Not from the Rectory- Which tells of day when the rector ‘aspired’ to greater things! 

Professor Jonathon Vam-Tam has become something of a Lincolnshire hero with his use of metaphors to explain the situation we find ourselves in at the start of this new year. As well as drawing on his evident fondness for Boston United for his football analogies he has also used the analogy of waiting for a train to describe the process of a vaccine being developed: 

We can imagine him standing Grantham station as he speaks of it as being wet and windy but down the track two lights appear and it’s the train with the vaccine but it’s a long way off as it awaits the results of the trials.  

But now the train has slowed down to enter the station and the train has stopped.
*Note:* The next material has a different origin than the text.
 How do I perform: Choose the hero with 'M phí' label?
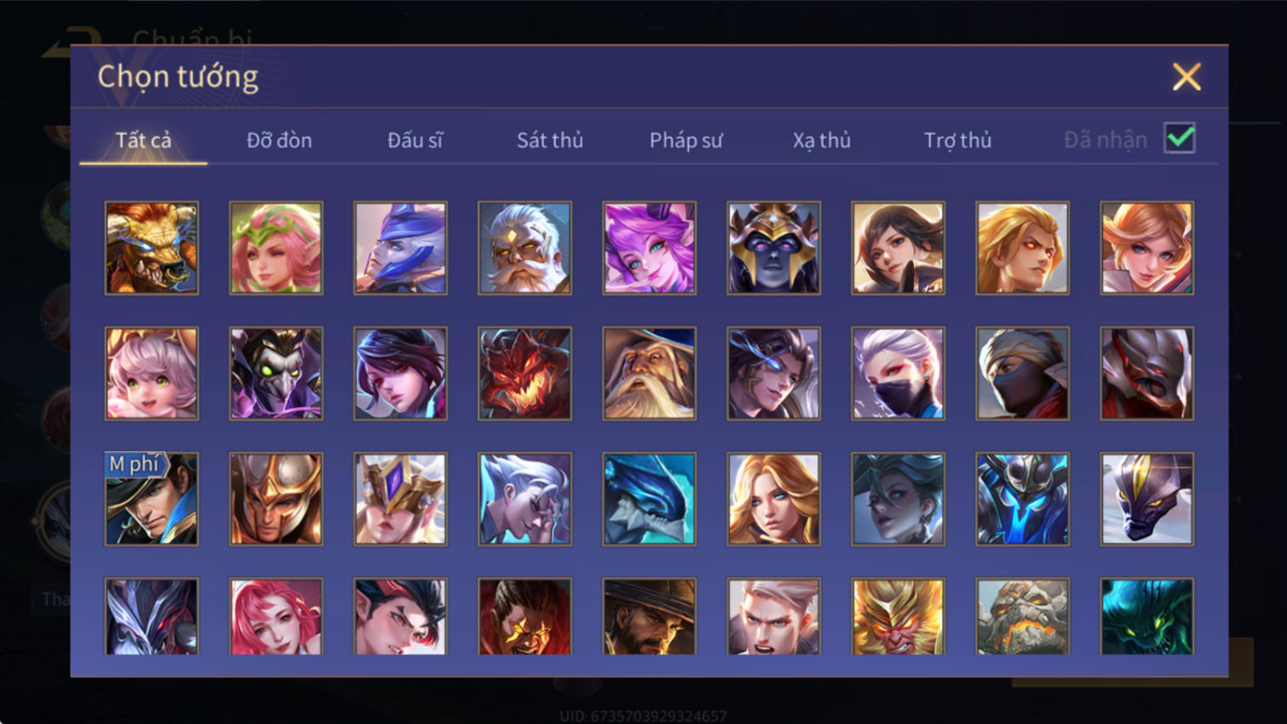(151, 499)
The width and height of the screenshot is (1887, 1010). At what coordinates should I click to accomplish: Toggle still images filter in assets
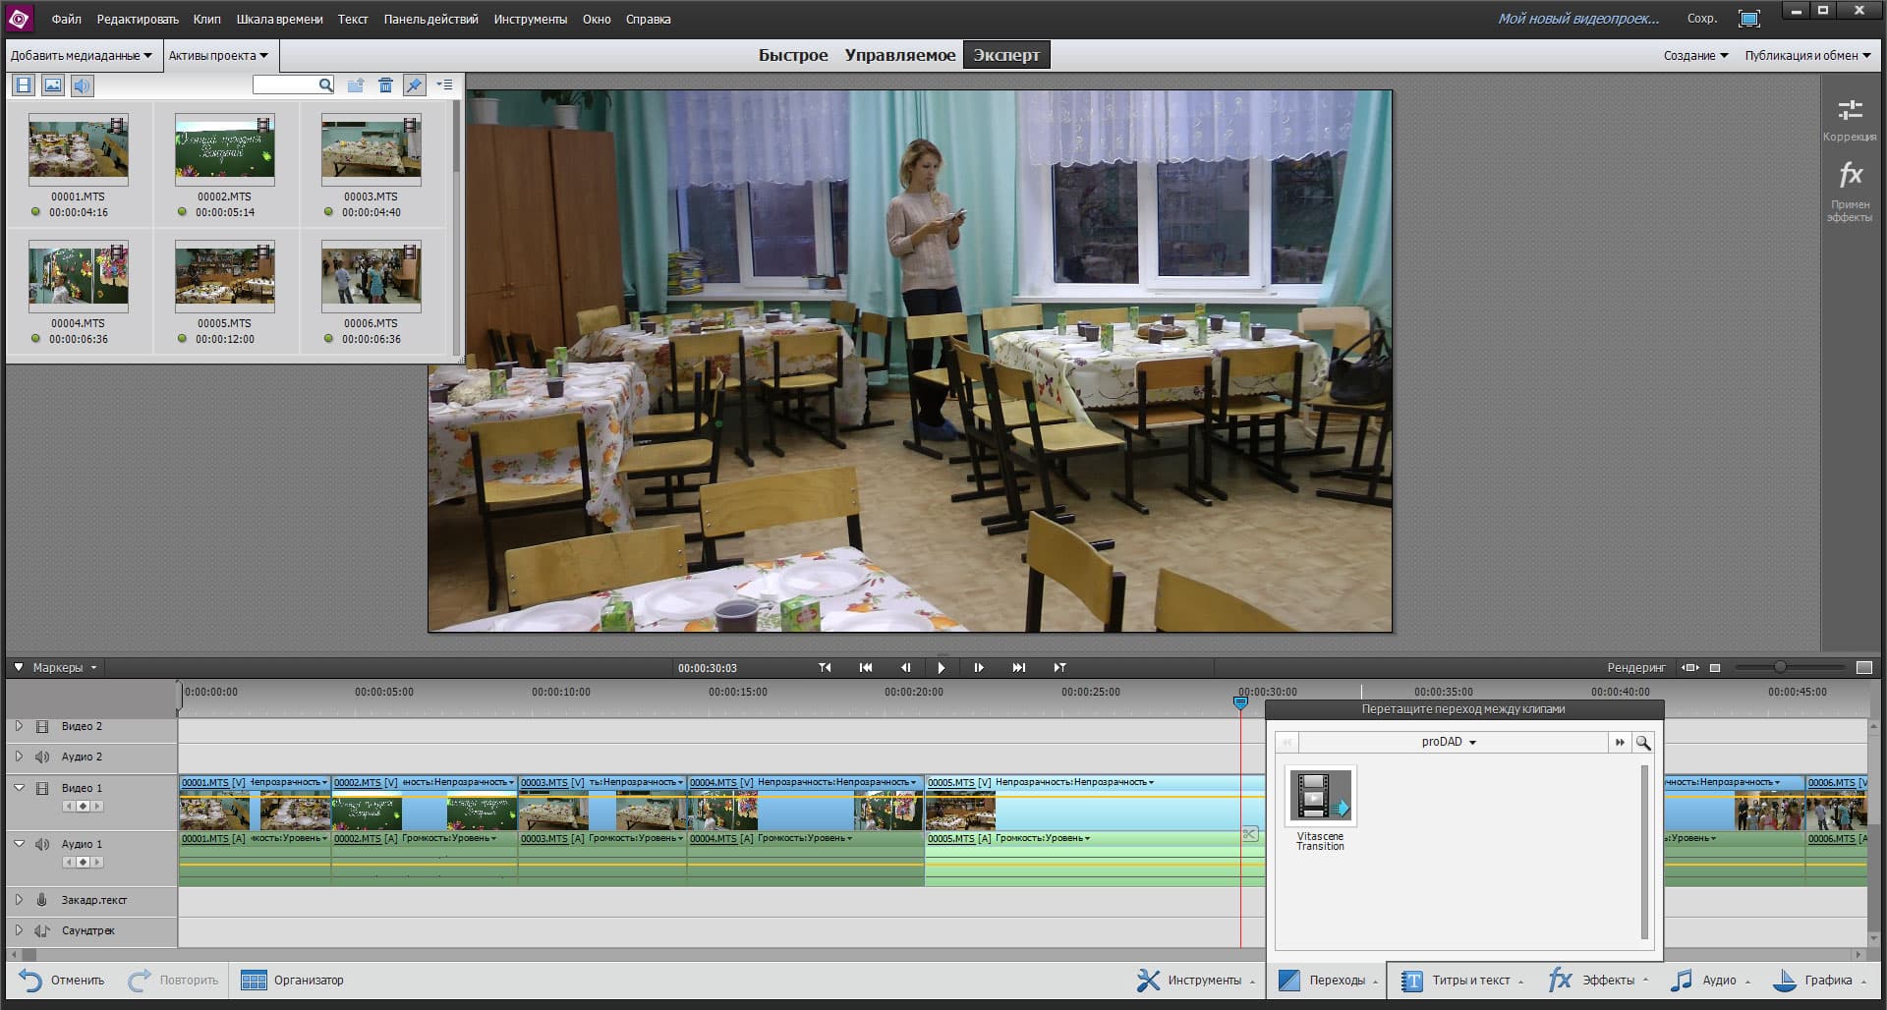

Initially the doors don’t open as the guard has to make sure it is safe to open the doors – that’s the regulator [MHRA] giving its authorisation – but then the doors do open and there is a need for people to get on board that train and travel safely to their destination. 

But despite the vaccine becoming available we still face some ‘hard winter months….where people must continue to follow the guidance’ for the vaccines are not an instant ticket out of trouble. However, Professor JVT concluded that the future was hopefully much brighter though we may have to be patient until maybe late spring [2021]. 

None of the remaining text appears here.